Second, contrary to Jones statement, there are many foreign tourists visiting the Kingdom of Saudi Arabia every year. The statistics from 1996 to the last recorded Hajj (2011) state that there were well over one million foreigners each year that made the pilgrimage to Mecca for the Hajj. Interestingly, the owner of the object in question was given the inscribed artifact by the Saudi prince who was the governor of Mecca (2010:147), the same city where the Hajj takes place.
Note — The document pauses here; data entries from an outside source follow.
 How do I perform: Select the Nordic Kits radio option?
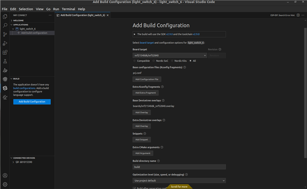pos(172,61)
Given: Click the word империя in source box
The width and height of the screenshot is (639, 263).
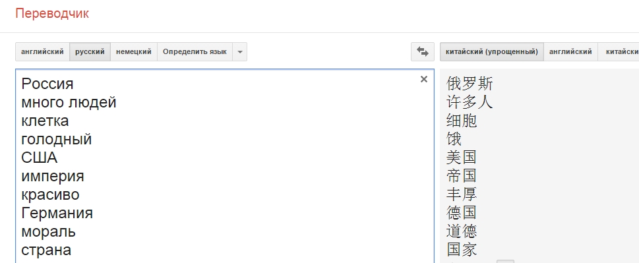Looking at the screenshot, I should coord(53,176).
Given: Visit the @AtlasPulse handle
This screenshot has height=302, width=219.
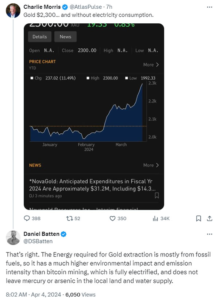Looking at the screenshot, I should 85,7.
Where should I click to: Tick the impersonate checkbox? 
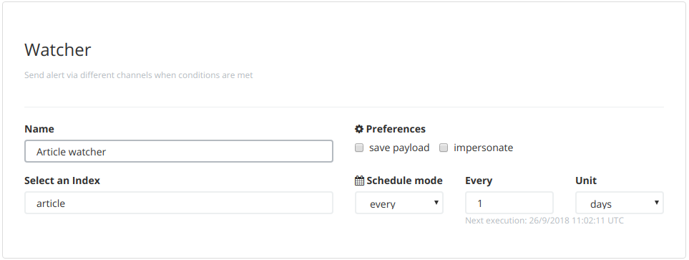[x=444, y=148]
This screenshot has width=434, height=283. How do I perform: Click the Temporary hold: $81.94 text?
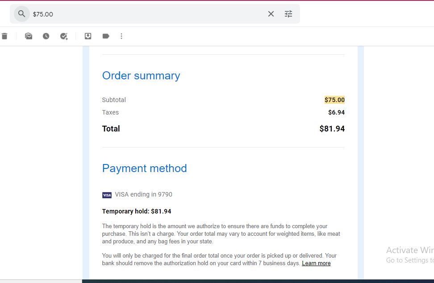(x=137, y=211)

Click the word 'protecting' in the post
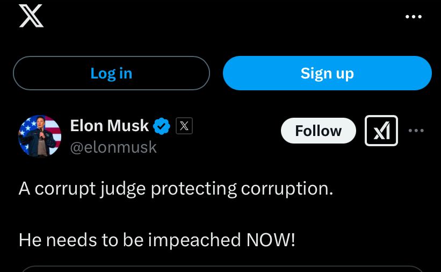[x=193, y=189]
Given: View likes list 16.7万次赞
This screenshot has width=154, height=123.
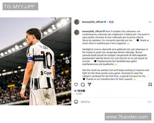Looking at the screenshot, I should coord(80,91).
Jones further attempts to convince the reader that Macdonalds and Youngers identification of the letters and translation of the word YHWH are incorrect. Yet, an understanding of the ancient language in question leads one to the conclusion that the artifact is not genuine. For example, the diacritical marks underneath the letters wḥẖy are in the text of the article. But the Semitic letter H with a line under it (ẖ) and the Semitic letter H with a dot under it (ḥ) are two different Semitic letters rather than the plain Semitic letter H, like in the word YHWH. So the letters that made up the word on the inscribed object do not spell YHWH, whichever direction it is read. Jones also said that the dot under the H is a pit in the stone (2010:148). However, the diacritical marks underneath the letter H are scholarly convention for familiar modern Latin letters to represent Semitic letters and do not appear in the ancient lettering! Further, it has nothing to do with the pit in the stone.
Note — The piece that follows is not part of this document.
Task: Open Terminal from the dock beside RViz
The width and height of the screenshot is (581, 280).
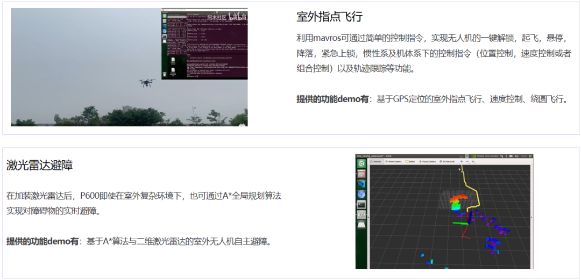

Jones also attempts to dismiss the suggestion by Dr. Kahn that the object with the inscription was recently scultured [sic] by saying the patina within the grooves of the engraving is the same color as the rest of the stone, a sign of its age. It is not a newly made gash in the stone (2010:148). Yet, it is common knowledge among antiquities collectors that a modern forgery can be buried in the ground for a year or more after it is made in order to give it the appearance of age and patina.